Mr Hall said the awards showcase the remarkable people inside our government schools who are leading the way from good schools to great schools by bringing out the very best in our students.
“The State Government is committed to strengthening the teaching profession as outlined in the New Directions policy to ensure we attract, keep and continue to invest in the development of our highly skilled teachers, leaders and principals,” Mr Hall said.
“We celebrate teaching excellence to showcase what works well, and to encourage and promote successful approaches to learning.
Minister for Education Martin Dixon encouraged all Victorians – including teachers, parents and students – to nominate somebody for the awards, which are presented during a gala evening on 16 May.
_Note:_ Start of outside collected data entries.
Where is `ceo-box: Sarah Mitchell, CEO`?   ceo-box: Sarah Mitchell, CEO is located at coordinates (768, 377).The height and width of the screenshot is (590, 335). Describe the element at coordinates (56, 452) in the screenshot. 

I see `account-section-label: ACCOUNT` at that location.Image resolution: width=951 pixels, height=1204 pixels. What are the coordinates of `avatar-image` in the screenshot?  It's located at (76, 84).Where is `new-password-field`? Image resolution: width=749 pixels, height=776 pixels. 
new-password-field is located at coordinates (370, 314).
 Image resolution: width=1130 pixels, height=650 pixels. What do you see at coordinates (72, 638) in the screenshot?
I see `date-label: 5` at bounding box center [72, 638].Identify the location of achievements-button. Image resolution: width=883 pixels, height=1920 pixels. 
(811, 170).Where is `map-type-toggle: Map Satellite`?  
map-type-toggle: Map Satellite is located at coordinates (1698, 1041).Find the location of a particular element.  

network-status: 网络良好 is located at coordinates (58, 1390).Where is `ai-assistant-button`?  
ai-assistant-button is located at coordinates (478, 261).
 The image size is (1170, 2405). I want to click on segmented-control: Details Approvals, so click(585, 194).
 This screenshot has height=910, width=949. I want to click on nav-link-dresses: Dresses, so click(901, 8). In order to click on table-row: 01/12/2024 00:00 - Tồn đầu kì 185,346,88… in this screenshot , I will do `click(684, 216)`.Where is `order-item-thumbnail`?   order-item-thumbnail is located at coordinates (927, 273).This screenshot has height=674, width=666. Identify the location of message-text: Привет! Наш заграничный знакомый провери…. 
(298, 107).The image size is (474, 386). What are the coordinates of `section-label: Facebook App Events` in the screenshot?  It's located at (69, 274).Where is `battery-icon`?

“The school environment is an integral part of the local community so I am delighted to invite parents and students who know the teachers and school staff, who engage with them every day, to nominate someone they believe is an exceptional educator,” Mr Dixon said.
“It is the dedication and passion of people working in our schools that inspire young minds to explore new possibilities, to set ambitious goals, and to prepare for new and exciting learning experiences.”
Last year’s winner of the Secondary Teacher of the Year award, Britt Gow, has recently returned from a trip to Singapore where she visited schools benefitting from blended learning approaches and also investigated the factors that contribute to effective student learning outcomes. She wants to compare the findings from these investigations to the experiences of students and teachers in Victoria who have used blended learning environments in secondary schools.
Also acknowledged at the 2013 awards was Amanda Purcell, who used technology so that 28 deaf teenagers at Forest Hill College could achieve their best in a totally inclusive learning environment.
Visit www.education.vic.gov.au/veea for more information and to nominate.
Applications close on Friday 28 February 2014.